◆ **What to do**
A word-for-word reproduction of the data below is needed, with no pictures in it.
═══
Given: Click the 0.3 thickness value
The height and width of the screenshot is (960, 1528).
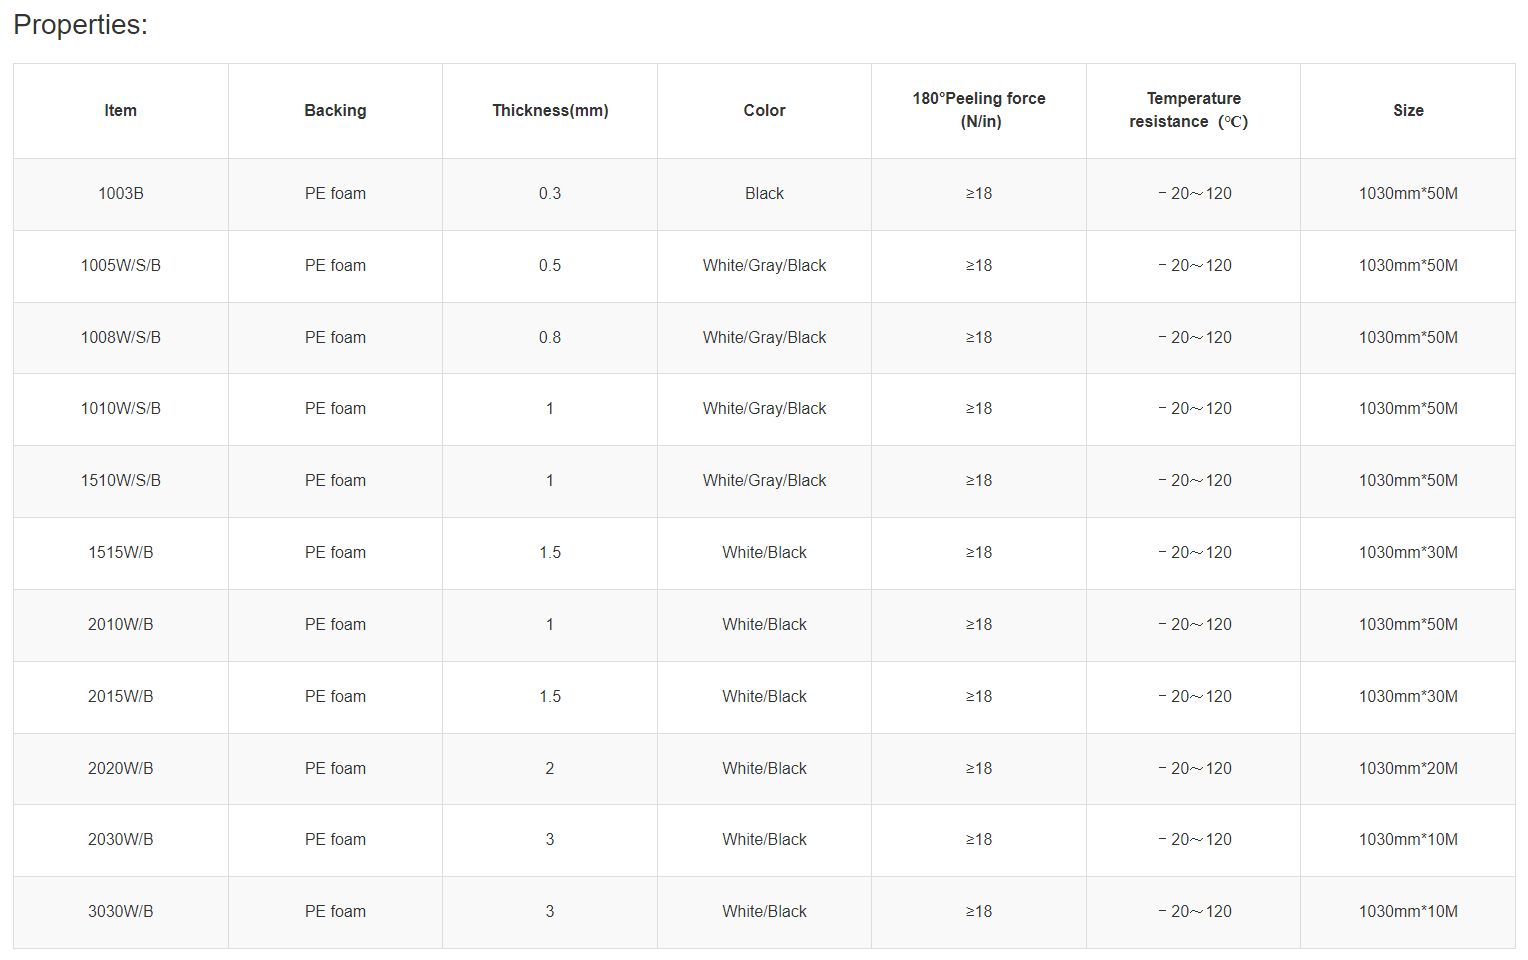Looking at the screenshot, I should click(x=550, y=193).
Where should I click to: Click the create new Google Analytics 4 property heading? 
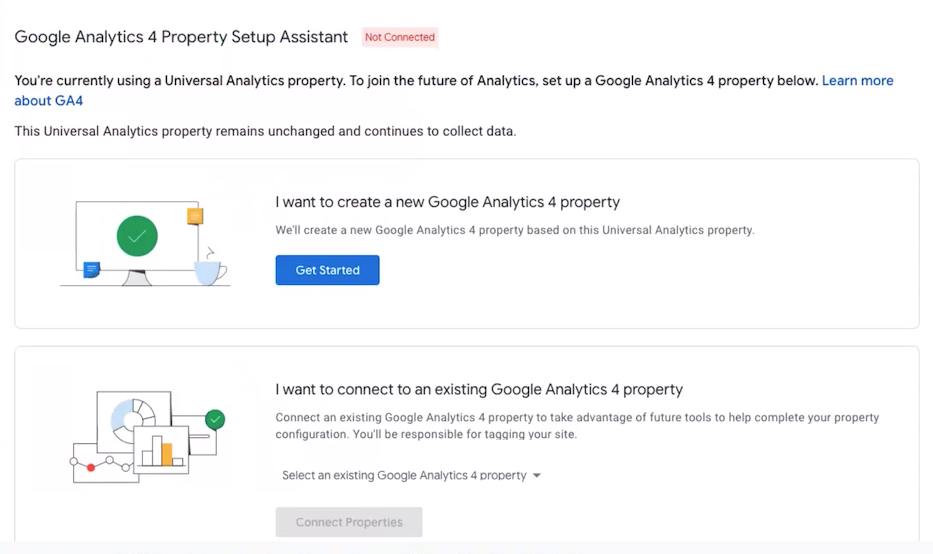[x=447, y=202]
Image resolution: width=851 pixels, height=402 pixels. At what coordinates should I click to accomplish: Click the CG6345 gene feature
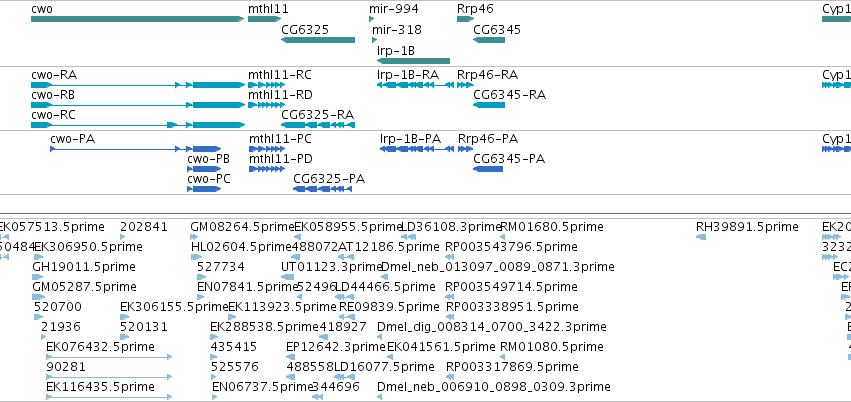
═══
◆ **Solution to the problem**
Given: Click the 0.3 thickness value
The height and width of the screenshot is (960, 1528).
Looking at the screenshot, I should click(x=550, y=193).
Where should I click to: Click the create new Google Analytics 4 property heading? 
[x=447, y=202]
Image resolution: width=851 pixels, height=402 pixels. At what coordinates should I click to accomplish: Click the CG6345 gene feature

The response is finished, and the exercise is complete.